AutoML class

class hana_automl.automl.AutoML(connection_context: Optional[hana_ml.dataframe.ConnectionContext] = None)
Main class. Control the whole Automated Machine Learning process here.

What is AutoML? Read here: https://www.automl.org/automl/

connection_context

Connection info to HANA database.

Type

hana_ml.dataframe.ConnectionContext

opt

Optimizer from pipeline.

model

Tuned and fitted HANA PAL model.

predicted

Dataframe containing predicted values.

preprocessor_settings

Preprocessor settings.

Type

PreprocessorSettings

property best_params

Get best hyperparameters

fit(df: Optional[Union[pandas.core.frame.DataFrame, hana_ml.dataframe.DataFrame, str]] = None, file_path: Optional[str] = None, table_name: Optional[str] = None, task: Optional[str] = None, steps: Optional[int] = None, target: Optional[str] = None, columns_to_remove: Optional[list] = None, categorical_features: Optional[list] = None, id_column: Optional[str] = None, optimizer: str = 'OptunaSearch', time_limit: Optional[int] = None, ensemble: bool = False, verbose=2, output_leaderboard: bool = False, strategy_by_col: Optional[list] = None, tuning_metric: Optional[str] = None)

Fits AutoML object

Parameters
  • df (pandas.DataFrame or hana_ml.dataframe.DataFrame or str) – Attention: You must pass whole dataframe, without dividing it in X_train, y_train, etc. See Notes for extra information

  • file_path (str) – Path/url to dataframe. Accepts .csv and .xlsx. See Notes for extra information Examples:https://website/dataframe.csv’ or ‘users/dev/file.csv’

  • table_name (str) – Name of table in HANA database. See Notes for extra information

  • task (str) – Machine Learning task. ‘reg’(regression) and ‘cls’(classification) are currently supported.

  • steps (int) – Number of iterations.

  • target (str) – The column we want to predict. For multiple columns pass a list. Example: [‘feature1’, ‘feature2’].

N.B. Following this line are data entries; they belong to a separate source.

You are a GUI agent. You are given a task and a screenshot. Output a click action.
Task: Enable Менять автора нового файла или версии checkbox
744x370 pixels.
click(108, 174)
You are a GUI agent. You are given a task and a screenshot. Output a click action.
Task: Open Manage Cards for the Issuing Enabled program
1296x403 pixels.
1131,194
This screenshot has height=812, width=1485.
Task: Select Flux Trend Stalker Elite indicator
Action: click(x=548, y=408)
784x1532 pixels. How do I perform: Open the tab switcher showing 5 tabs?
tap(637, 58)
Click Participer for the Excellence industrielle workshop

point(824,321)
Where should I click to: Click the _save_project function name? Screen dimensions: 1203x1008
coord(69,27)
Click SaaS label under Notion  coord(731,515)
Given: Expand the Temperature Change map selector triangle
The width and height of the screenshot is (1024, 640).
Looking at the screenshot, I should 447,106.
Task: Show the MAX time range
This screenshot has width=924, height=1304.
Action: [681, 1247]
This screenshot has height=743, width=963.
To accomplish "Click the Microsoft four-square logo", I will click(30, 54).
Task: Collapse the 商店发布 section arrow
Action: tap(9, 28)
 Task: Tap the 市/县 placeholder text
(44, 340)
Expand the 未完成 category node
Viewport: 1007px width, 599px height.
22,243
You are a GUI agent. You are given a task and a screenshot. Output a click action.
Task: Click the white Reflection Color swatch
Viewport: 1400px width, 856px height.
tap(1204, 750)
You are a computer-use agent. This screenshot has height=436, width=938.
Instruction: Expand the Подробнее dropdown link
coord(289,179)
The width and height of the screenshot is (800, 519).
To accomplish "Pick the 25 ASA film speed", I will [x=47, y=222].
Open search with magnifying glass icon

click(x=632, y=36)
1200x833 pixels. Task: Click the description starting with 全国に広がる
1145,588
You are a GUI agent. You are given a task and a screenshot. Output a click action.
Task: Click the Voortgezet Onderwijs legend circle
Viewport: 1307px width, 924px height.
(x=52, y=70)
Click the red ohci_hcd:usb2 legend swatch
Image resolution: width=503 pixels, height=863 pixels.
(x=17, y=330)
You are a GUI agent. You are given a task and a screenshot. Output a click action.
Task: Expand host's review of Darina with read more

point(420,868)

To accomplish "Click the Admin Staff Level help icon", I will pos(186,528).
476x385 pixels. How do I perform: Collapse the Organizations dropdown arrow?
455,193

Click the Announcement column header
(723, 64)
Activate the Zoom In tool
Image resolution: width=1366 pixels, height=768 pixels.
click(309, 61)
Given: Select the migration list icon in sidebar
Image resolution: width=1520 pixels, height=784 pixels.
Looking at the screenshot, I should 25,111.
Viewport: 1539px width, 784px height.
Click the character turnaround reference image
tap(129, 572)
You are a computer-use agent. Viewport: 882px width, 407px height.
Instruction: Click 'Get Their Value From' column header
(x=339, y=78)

  • columns_to_remove (list) – List of columns to delete. Example: [‘column1’, ‘column2’].

  • categorical_features (list) – Categorical features are columns that generally take a limited number of possible values. For example, if our target variable contains only 1 and 0, it is concerned as categorical. Another example: column ‘gender’ contains ‘male’, ‘female’ and ‘other’ values. As it (generally) can’t contain any other values, it is categorical. Details here: https://towardsdatascience.com/understanding-feature-engineering-part-2-categorical-data-f54324193e63 Example: [‘column1’, ‘column2’].

  • id_column (str) – ID column in table. Example: ‘ID’ Needed for HANA. If None, it will be created in dataset automatically

  • optimizer (str) – Optimizer to tune hyperparameters. Currently supported: “OptunaSearch” (default), “BayesianOptimizer” (unstable)

  • time_limit (int) – Amount of time(in seconds) to tune the model

  • ensemble (bool) – Specify if you want to get an ensemble. Currently supported: “blending”. What is that? Details here: Ensembles

  • verbose (int) – Level of output. 1 - minimal, 2 - all output.

  • output_leaderboard (bool) – Print algorithms leaderboard or not.

  • strategy_by_col (ListOfTuples) – Specifies the imputation strategy for a set of columns, which overrides the overall strategy for data imputation. Each tuple in the list should contain at least two elements, such that: the 1st element is the name of a column; the 2nd element is the imputation strategy of that column(For numerical: “mean”, “median”, “delete”, “als”, ‘numerical_const’. Or categorical_const for categorical). If the imputation strategy is ‘categorical_const’ or ‘numerical_const’, then a 3rd element must be included in the tuple, which specifies the constant value to be used to substitute the detected missing values in the column

Notes

There are multiple options to load data in HANA database. Here are all available parameter combinations:

1) df: pandas.DataFrame -> dataframe will be loaded to a new table with random name, like ‘AUTOML-9082-842408-12’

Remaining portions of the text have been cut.